I remember that one time in class we studied the theory of a writer who had proposed, as a sort of macabre joke formulated in a solemn language (it wasn’t all that clear, in other words, whether or not he meant what he said), that children be eaten as a way of alleviating the hunger of the masses. It’s well known that much of what is taught in school, starting with the humanities, at first glance appears to be senseless or exaggerated or tossed out just to elicit reactions. “These people are out of their minds” is the phrase that springs to your lips every time you study a philosophical or literary doctrine, or else actual history: the emperor who had the sea whipped, the pineal gland, the theory that a cat might be simultaneously alive and dead, an excursion to the moon where the juice from the brains of men who’ve gone mad is kept in bottles, a chorus of mummies that sings at midnight, monads “with no doors or windows,” and then the great political theorist who suggests you invite your adversaries to dinner and then have them strangled . . . Highly revered characters who hang themselves one after the other, who devour their children, have sex with their mothers, poison themselves in the belief that they can be brought back to life, the most and the least, the last who will be first, to be alive and to be dead are the same thing, and so on and so forth.
THEN WHEN THE TEACHER EXPLAINED that the author of this modest proposal was the same man who had written Gulliver’s Travels, we understood that it was someone accustomed to retailing tall tales and felt reassured with a dose of the typical skepticism that a student employs in the face of the umpteenth loony doctrine. It goes without saying that the only one of us who found this theory sensible, although difficult to put into practice, was Arbus, who in the end was forced to admit that it was absurd, but only for considerations of hygiene.

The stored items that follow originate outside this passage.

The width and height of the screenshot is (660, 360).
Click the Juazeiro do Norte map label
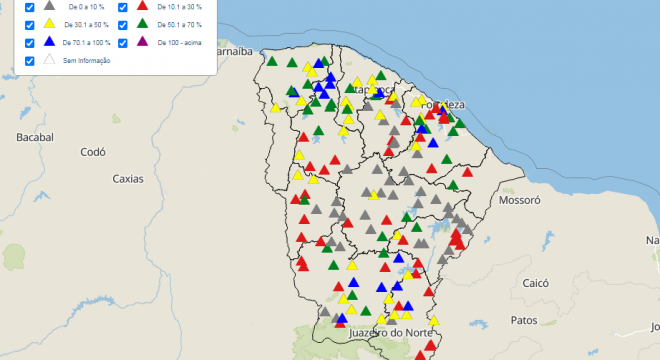[391, 333]
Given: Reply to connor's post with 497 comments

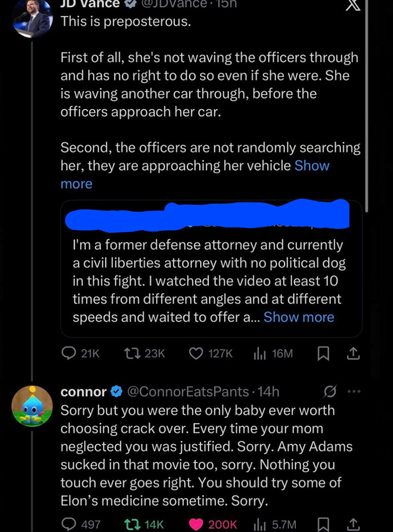Looking at the screenshot, I should (69, 524).
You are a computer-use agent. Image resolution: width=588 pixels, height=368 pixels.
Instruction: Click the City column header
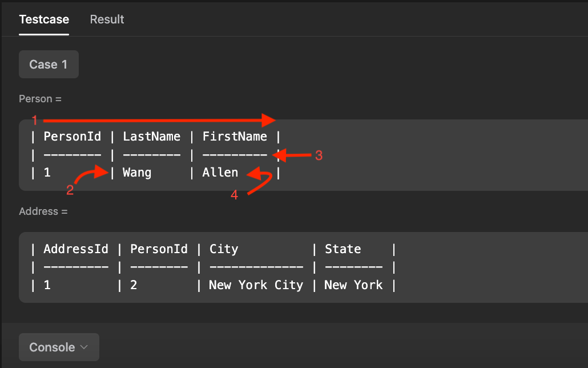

WE WERE RATHER UNIMAGINATIVE DREAMERS. Our chief sources of stimulation were television and dirty jokes, of which I have to admit I rarely got the point, I mean to say, the whole point. I would laugh, pretending I had gotten it, while all I had gotten was that this was when I was supposed to laugh. Just as there is full nudity, there is the whole point of a joke. Let’s say that I sensed it, that I did my best to guess at the point. My solitary efforts to interpret the unknown led me to original discoveries and colossal misunderstandings, some of which were never refuted and still survive today. The erotic autodidact is no better off than the scientific autodidact. At age twelve, for instance, ashamed of my ignorance but even more so of asking questions, I didn’t know the meaning of the word “condom,” and for an entire summer and the autumn that followed I was convinced that it was a kind of lubricant that was kept in small smoked-glass bottles, just like nose drops. It was hard for me to guess its exact use. I don’t know how I deduced that piece of information. Certain of my classmates were well ahead of me in this field, but far behind me in others. The advancement of adolescents is irregular, in fact we might say that the age between twelve and fifteen doesn’t really exist as an age at all, with its standard prerequisites, given that in it there coexist attitudes and events and even before that bodies, physical bodies, of every size and appearance, and of every possible sex plus other improbable sexes that exist only during adolescence and then disappear, components that have nothing to do with each other, one being diametrically opposed to the other, pure contradiction: and in fact those years are lived with a barbaric spirit, assembling the shattered suits of armor of our childhood games with the fragments of a future that is always imagined as being far more a place of science fiction than it will actually prove to be.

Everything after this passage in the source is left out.